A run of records
__________________________________________________
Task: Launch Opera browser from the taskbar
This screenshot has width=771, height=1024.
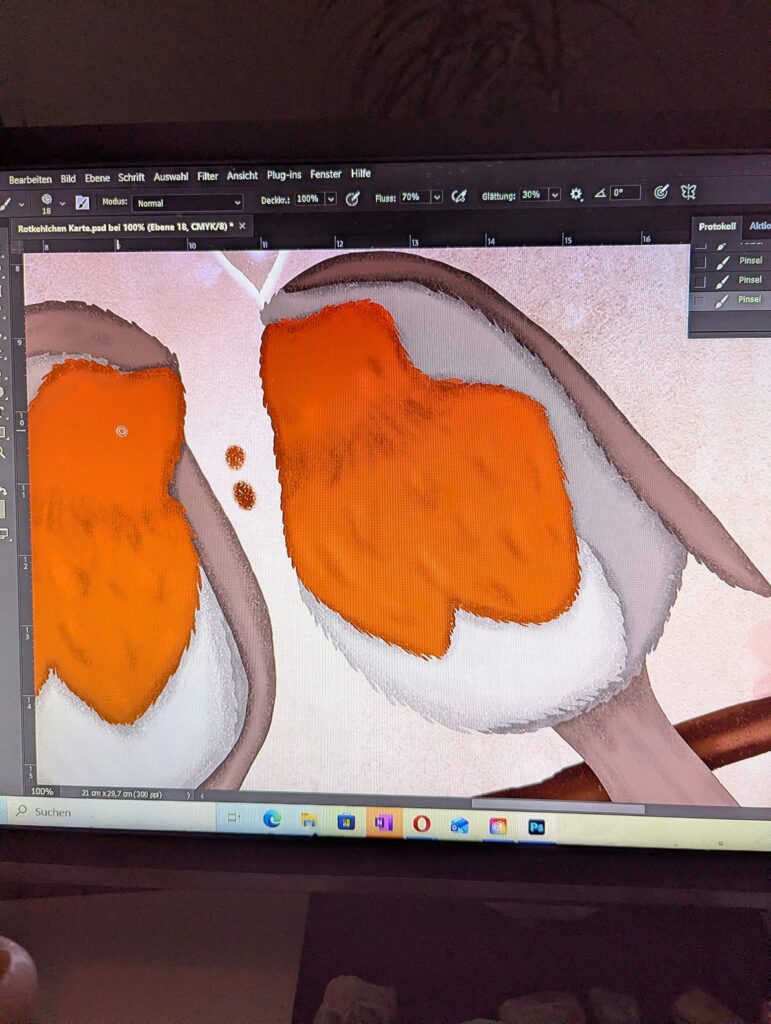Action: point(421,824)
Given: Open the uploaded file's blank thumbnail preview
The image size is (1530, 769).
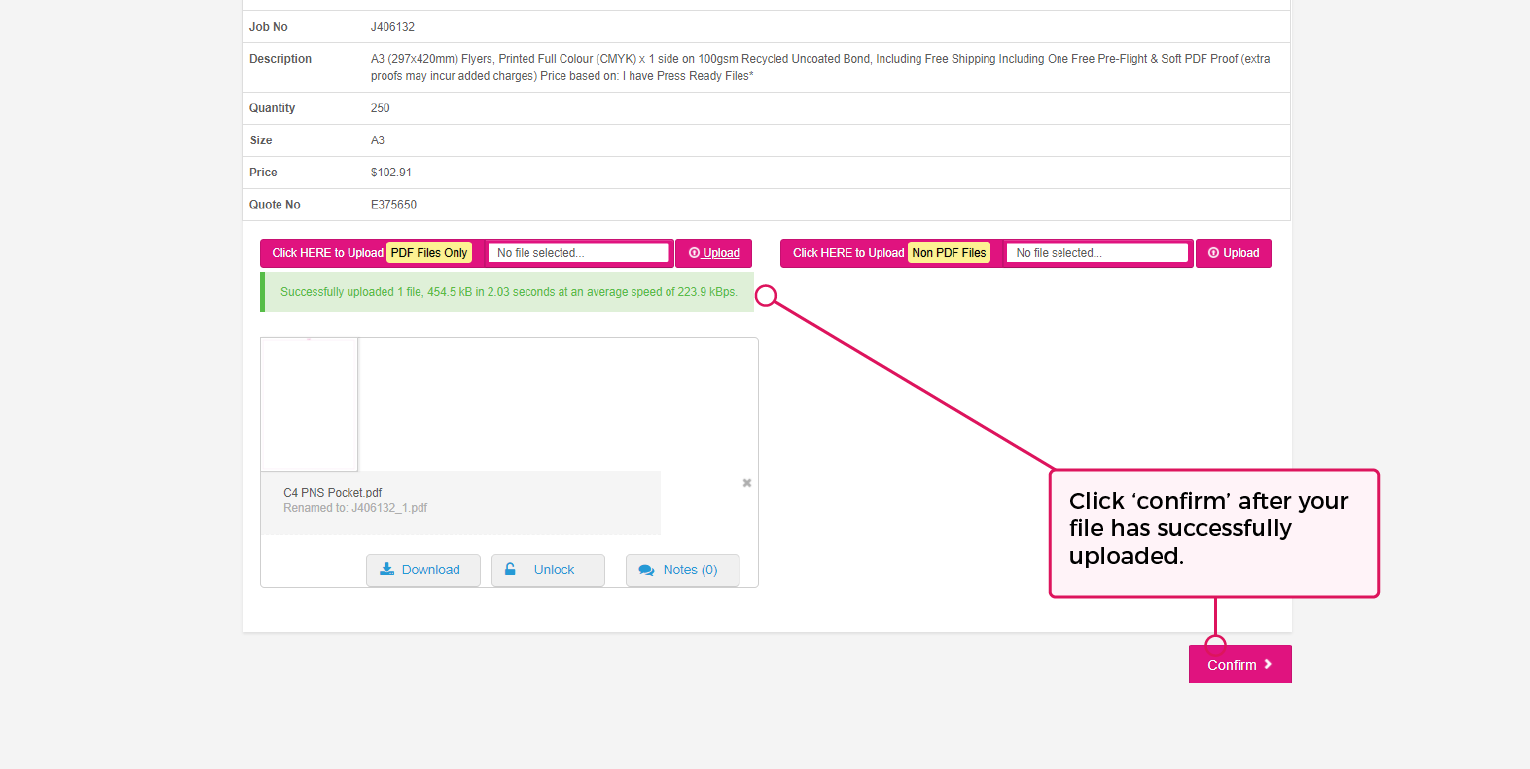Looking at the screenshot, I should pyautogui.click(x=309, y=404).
__________________________________________________
Recast all of the entries above as a numbered list, skipping blank lines and leaving the pictures out.

▸ **WRITTEN RESPONSE**
1. Task: Launch Opera browser from the taskbar
2. This screenshot has width=771, height=1024.
3. Action: point(421,824)
4. Given: Open the uploaded file's blank thumbnail preview
5. The image size is (1530, 769).
6. Looking at the screenshot, I should pyautogui.click(x=309, y=404).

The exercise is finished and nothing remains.